>>>
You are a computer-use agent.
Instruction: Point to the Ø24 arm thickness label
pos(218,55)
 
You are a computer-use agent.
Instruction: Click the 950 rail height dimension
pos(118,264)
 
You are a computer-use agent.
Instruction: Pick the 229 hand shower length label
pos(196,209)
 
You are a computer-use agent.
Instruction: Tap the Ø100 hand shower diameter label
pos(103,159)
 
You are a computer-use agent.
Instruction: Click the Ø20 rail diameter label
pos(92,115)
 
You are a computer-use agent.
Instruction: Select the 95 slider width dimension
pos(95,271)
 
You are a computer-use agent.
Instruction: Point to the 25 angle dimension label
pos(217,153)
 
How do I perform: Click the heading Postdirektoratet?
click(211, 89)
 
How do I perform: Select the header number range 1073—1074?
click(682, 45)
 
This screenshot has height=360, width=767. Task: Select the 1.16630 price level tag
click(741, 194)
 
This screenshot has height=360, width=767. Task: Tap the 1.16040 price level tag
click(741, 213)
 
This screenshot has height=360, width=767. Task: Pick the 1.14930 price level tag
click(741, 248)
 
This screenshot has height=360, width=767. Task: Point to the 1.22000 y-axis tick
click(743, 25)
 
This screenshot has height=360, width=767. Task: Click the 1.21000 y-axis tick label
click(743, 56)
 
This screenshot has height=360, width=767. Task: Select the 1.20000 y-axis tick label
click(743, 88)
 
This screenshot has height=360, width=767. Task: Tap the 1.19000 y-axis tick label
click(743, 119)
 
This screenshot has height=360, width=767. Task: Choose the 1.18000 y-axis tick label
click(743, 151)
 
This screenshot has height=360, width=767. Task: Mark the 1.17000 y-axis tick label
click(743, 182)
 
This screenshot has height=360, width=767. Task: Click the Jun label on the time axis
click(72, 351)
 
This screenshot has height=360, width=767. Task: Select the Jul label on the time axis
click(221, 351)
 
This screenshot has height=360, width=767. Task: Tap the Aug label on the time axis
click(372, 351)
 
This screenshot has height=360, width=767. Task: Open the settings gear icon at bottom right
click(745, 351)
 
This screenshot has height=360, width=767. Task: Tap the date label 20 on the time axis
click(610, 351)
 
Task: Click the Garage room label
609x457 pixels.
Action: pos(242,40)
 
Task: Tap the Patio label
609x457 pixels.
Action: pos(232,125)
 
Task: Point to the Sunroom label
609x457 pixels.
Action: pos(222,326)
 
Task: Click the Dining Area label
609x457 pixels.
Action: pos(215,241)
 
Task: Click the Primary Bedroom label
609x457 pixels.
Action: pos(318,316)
<<<
* WRITTEN TASK
Extract every item above and reproduce each one word for word, keeping all its lines in the original order.

* PROBLEM SOLUTION
You are a computer-use agent.
Instruction: Point to the Ø24 arm thickness label
pos(218,55)
 
You are a computer-use agent.
Instruction: Click the 950 rail height dimension
pos(118,264)
 
You are a computer-use agent.
Instruction: Pick the 229 hand shower length label
pos(196,209)
 
You are a computer-use agent.
Instruction: Tap the Ø100 hand shower diameter label
pos(103,159)
 
You are a computer-use agent.
Instruction: Click the Ø20 rail diameter label
pos(92,115)
 
You are a computer-use agent.
Instruction: Select the 95 slider width dimension
pos(95,271)
 
You are a computer-use agent.
Instruction: Point to the 25 angle dimension label
pos(217,153)
 
How do I perform: Click the heading Postdirektoratet?
click(211, 89)
 
How do I perform: Select the header number range 1073—1074?
click(682, 45)
 
This screenshot has height=360, width=767. Task: Select the 1.16630 price level tag
click(741, 194)
 
This screenshot has height=360, width=767. Task: Tap the 1.16040 price level tag
click(741, 213)
 
This screenshot has height=360, width=767. Task: Pick the 1.14930 price level tag
click(741, 248)
 
This screenshot has height=360, width=767. Task: Point to the 1.22000 y-axis tick
click(743, 25)
 
This screenshot has height=360, width=767. Task: Click the 1.21000 y-axis tick label
click(743, 56)
 
This screenshot has height=360, width=767. Task: Select the 1.20000 y-axis tick label
click(743, 88)
 
This screenshot has height=360, width=767. Task: Tap the 1.19000 y-axis tick label
click(743, 119)
 
This screenshot has height=360, width=767. Task: Choose the 1.18000 y-axis tick label
click(743, 151)
 
This screenshot has height=360, width=767. Task: Mark the 1.17000 y-axis tick label
click(743, 182)
 
This screenshot has height=360, width=767. Task: Click the Jun label on the time axis
click(72, 351)
 
This screenshot has height=360, width=767. Task: Select the Jul label on the time axis
click(221, 351)
 
This screenshot has height=360, width=767. Task: Tap the Aug label on the time axis
click(372, 351)
 
This screenshot has height=360, width=767. Task: Open the settings gear icon at bottom right
click(745, 351)
 
This screenshot has height=360, width=767. Task: Tap the date label 20 on the time axis
click(610, 351)
 
Task: Click the Garage room label
609x457 pixels.
Action: pos(242,40)
 
Task: Tap the Patio label
609x457 pixels.
Action: pos(232,125)
 
Task: Point to the Sunroom label
609x457 pixels.
Action: pos(222,326)
 
Task: Click the Dining Area label
609x457 pixels.
Action: pos(215,241)
 
Task: Click the Primary Bedroom label
609x457 pixels.
Action: pos(318,316)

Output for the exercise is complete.